I've no idea about the game or how long you will have to live to compute all 
the combinations but how about:

- row key is byte array describing the position of white/black pieces and the 
move indicator. You would need to have both rows keyed from blacks perspective 
and rows keyed from whites perspective.
- each column name is the byte array for the possible positions of the other 
colour

Good luck. 
 
-----------------
Aaron Morton
Freelance Cassandra Developer
@aaronmorton
http://www.thelastpickle.com

On 22 Jul 2011, at 01:18, Stephen Pope wrote:

> For a side project I’m working on I want to store the entire set of possible 
> Reversi boards. There are an estimated 10^28 possible boards.
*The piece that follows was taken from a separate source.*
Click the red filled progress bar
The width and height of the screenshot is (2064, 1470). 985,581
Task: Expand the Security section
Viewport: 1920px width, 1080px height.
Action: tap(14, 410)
Each board 
> (from the best way I could think of to implement it) is made up of 2, 64-bit 
> numbers (black pieces, white pieces…pieces in neither of those are empty 
> spaces) and a bit to indicate who’s turn it is. I’ve thought of a few 
> possible ways to do it:
>  
> -          Entire board as row key, in an array of bytes. I’m not sure how 
> well Cassandra can handle 10^28 rows. I could also break this up into 
> separate cfs for each depth of move (initially there are 4 pieces on the 
> board in total. I could make a cf for 5 piece, 6, etc to 64). I’m not sure if 
> there’s any advantage to doing that.
> -          64-bit number for the black pieces as row key, with 65-bit column 
> names (white pieces + turn). I’ve read somewhere that there’s a rough limit 
> of 2-billion columns, so this will be problematic for certain. This can also 
> be broken into separate cfs, but I’m still going to hit the column limit
>  
> Is there a better way to achieve what I’m trying to do, or will either of 
> these approaches surprise me and work properly?